Text and item location listing
+++

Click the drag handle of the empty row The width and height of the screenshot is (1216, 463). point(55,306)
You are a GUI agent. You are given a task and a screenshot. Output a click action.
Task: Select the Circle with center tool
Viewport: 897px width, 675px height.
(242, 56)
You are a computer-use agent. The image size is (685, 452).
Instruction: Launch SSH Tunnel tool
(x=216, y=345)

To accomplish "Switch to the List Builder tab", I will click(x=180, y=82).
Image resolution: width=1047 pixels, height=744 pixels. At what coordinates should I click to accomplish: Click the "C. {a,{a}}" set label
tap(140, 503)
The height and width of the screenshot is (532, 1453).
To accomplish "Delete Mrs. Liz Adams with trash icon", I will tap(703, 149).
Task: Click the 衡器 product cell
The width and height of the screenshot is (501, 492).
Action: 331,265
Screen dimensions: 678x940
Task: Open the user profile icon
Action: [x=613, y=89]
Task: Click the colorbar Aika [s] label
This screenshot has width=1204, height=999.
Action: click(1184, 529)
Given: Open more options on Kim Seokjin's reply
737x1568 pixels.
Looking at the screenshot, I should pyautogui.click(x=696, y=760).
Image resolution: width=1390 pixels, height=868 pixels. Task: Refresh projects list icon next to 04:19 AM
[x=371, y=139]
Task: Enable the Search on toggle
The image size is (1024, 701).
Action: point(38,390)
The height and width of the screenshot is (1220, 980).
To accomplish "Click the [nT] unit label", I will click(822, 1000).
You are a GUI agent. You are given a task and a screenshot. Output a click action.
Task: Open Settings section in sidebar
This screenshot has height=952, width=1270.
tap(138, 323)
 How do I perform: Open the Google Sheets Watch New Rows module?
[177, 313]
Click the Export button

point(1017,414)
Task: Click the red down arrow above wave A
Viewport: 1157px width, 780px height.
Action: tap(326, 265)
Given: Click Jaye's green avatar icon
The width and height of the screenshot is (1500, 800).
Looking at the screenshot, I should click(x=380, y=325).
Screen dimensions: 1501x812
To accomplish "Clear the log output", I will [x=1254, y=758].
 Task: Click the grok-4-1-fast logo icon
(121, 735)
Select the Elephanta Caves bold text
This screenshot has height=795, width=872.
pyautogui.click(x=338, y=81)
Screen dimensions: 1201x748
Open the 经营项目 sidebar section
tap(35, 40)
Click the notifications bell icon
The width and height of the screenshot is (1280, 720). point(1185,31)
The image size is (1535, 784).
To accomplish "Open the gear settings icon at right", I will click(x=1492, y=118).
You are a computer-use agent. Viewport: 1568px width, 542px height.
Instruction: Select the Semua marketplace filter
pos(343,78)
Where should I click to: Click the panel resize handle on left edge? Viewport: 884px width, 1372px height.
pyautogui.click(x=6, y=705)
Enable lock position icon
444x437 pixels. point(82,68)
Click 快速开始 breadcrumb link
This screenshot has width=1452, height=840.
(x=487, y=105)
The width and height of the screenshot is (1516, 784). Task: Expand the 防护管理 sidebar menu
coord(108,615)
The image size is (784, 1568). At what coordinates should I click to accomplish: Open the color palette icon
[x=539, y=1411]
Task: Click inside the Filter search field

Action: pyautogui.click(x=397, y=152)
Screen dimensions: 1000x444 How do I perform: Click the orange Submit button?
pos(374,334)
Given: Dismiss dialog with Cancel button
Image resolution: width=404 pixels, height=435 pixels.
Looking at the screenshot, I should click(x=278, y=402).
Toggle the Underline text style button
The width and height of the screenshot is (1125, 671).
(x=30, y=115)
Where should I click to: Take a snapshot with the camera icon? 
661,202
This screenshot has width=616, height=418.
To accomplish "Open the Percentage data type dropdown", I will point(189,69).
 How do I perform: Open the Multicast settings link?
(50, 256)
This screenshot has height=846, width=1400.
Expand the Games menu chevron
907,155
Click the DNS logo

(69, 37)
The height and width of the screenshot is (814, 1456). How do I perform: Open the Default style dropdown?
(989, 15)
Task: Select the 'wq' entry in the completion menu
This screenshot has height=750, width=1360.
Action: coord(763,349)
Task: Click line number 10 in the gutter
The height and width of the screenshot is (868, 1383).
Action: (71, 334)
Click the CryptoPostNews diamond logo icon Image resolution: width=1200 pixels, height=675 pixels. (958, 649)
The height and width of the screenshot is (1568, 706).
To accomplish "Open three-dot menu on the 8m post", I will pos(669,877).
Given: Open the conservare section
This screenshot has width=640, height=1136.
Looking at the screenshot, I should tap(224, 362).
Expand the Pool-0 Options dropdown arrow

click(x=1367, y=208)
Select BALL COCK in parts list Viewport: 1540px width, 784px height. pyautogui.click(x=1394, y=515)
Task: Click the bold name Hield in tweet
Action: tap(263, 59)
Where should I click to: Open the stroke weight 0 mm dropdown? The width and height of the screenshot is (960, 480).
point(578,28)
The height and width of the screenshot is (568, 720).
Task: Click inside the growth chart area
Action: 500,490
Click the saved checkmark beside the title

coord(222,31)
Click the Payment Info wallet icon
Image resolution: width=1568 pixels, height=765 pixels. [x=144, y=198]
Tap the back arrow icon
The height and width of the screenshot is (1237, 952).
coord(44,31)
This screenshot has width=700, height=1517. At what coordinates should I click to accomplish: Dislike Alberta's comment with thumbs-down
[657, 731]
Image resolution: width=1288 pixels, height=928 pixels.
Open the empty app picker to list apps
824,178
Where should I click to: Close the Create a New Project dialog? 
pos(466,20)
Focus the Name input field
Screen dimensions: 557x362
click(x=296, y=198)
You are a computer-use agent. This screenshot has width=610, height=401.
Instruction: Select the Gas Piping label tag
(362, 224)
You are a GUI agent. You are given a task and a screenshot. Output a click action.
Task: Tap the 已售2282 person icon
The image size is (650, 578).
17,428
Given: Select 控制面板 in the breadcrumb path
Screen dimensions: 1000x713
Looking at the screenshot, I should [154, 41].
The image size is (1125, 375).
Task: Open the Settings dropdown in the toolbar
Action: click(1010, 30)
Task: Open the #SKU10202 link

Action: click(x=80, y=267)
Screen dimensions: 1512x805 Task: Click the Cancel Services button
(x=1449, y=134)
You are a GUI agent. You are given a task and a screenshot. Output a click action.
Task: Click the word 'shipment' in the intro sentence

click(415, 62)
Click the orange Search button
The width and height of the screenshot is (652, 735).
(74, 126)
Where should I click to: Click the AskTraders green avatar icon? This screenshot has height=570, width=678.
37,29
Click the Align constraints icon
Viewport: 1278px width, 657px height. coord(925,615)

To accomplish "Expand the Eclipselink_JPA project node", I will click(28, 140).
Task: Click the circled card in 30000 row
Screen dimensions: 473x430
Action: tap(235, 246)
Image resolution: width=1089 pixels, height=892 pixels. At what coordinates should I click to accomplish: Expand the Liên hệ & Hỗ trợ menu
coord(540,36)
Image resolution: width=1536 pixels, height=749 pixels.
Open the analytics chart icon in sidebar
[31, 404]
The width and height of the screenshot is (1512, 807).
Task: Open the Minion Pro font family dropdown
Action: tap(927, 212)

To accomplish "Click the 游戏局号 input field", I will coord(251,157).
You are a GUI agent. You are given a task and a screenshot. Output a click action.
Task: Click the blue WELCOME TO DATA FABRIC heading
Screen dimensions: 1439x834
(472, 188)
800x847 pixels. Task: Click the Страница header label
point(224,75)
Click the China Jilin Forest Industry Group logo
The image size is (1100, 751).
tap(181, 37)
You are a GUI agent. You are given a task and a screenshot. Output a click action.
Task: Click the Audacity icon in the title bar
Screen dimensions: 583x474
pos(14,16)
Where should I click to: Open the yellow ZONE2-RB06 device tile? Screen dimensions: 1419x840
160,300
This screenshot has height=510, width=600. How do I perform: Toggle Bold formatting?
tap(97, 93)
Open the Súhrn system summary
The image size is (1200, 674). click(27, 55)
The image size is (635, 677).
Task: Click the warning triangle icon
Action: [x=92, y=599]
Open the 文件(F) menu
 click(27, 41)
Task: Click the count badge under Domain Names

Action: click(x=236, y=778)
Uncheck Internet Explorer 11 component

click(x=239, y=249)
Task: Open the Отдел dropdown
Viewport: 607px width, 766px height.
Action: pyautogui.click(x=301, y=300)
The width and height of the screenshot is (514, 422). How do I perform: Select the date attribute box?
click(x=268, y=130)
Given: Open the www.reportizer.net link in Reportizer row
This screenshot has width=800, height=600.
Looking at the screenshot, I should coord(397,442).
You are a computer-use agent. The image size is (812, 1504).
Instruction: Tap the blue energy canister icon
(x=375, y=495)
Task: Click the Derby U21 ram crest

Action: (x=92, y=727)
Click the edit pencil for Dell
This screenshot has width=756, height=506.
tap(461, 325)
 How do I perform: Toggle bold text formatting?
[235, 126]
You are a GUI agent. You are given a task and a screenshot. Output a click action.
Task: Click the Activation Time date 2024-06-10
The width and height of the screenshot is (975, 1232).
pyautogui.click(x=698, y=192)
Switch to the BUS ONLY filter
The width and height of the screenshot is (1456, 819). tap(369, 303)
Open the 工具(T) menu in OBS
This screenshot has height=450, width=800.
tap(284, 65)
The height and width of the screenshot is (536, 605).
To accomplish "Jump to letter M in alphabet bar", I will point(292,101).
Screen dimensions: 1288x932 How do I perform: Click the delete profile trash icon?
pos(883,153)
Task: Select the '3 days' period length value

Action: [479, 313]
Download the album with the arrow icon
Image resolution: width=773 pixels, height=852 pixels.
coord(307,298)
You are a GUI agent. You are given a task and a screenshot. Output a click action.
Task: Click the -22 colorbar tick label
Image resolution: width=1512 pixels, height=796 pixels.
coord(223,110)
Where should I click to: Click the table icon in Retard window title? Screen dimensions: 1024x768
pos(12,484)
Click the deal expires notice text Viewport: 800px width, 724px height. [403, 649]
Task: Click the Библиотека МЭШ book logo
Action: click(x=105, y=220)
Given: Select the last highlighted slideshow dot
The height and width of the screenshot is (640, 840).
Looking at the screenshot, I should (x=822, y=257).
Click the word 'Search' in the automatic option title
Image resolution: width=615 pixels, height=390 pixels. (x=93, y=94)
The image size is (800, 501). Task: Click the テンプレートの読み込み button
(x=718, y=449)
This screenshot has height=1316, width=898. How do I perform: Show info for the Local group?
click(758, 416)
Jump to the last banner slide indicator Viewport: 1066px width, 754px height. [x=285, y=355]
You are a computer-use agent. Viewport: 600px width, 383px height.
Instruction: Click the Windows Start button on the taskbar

+++

● Given request: Please lay out the lines of the listing above as a numbered list, from the line with "Given: Select the" up to and including the line with "Image resolution: width=615", leaving out any blank lines.

● Result of this task:
1. Given: Select the last highlighted slideshow dot
2. The height and width of the screenshot is (640, 840).
3. Looking at the screenshot, I should (x=822, y=257).
4. Click the word 'Search' in the automatic option title
5. Image resolution: width=615 pixels, height=390 pixels. (x=93, y=94)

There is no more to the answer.